Unsere Ratschläge in Sachen Ratenkredite:

  • Wer größere Anschaffungen wie eine Waschmaschine, den neuen Fernseher oder gar eine Urlaubreise auf Pump finanziert, ist auf dem besten Weg in die Verschuldungsfalle. Lieber dafür Schritt für Schritt Geld zurücklegen, um die Ausgaben dann später aus dem Ersparten zu finanzieren.

  • Ratenkredite sind in der Regel deutlich teurer als Hypothekenkredite. Die Konsumentenkredite sollten daher allenfalls als vorübergehende Lösung infrage kommen, wenn Sie Ihr Dispolimit auf dem Girokonto ständig ausreizen und monate- oder gar jahrelang hohe Dispozinsen zahlen. Dann ist ein Ratenkredit zur Umschuldung in der Regel günstiger. Eine Umschuldung, um aus der Dispofalle herauszukommen, sollte jedoch stets mit dem Ziel und dem festen Willen verbunden sein, mittelfristig schuldenfrei zu werden, auch auf dem Girokonto.

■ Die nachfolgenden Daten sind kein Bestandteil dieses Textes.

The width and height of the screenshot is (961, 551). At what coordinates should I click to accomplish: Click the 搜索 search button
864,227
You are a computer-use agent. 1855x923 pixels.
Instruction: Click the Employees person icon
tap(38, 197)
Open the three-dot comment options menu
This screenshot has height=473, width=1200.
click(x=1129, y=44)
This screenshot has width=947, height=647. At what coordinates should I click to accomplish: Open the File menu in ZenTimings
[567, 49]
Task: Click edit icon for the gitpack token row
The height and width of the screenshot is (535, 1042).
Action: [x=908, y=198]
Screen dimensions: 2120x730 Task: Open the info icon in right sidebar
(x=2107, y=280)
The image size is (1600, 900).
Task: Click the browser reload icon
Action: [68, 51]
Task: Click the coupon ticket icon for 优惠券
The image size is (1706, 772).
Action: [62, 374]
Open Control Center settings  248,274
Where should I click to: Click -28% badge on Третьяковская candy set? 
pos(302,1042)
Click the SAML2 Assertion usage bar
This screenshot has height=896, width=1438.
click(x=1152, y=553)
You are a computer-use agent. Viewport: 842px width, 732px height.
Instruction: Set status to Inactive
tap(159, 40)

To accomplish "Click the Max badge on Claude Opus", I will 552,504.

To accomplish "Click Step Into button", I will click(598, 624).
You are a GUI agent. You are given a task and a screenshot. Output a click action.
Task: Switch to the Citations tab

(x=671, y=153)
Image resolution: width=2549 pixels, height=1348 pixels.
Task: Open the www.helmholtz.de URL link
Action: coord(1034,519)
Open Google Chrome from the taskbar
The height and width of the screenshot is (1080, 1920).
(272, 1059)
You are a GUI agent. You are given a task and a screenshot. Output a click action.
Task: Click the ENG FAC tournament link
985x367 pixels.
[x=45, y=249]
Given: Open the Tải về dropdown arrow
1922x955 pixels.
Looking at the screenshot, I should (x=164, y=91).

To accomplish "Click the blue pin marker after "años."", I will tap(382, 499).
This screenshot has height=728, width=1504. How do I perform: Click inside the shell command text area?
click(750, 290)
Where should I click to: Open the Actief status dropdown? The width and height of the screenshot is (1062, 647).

  • Falls Sie einen Ratenkredit brauchen, sollten Sie unbedingt die Konditionen vergleichen. Je nach Größe und Laufzeit des Kredits kann der Unterschied zwischen teurer und günstiger Bank schnell mehrere Hundert Euro an Zinsen mehr oder weniger ausmachen.

  • Vermeiden Sie den Abschluss einer Restschuldversicherung, auch wenn vermeintliche »Berater« in der Bank, die in Wirklichkeit Verkäufer von Finanzprodukten sind, dazu drängen. Es gehört zum Geschäftsmodell von Kreditinstituten, die offensiv für Ratenkredite werben, diese mit Restschuldversicherungen zu verkaufen. Sicherheit bringt dies aber nur der Bank – und vor allem zusätzliche Provisionen.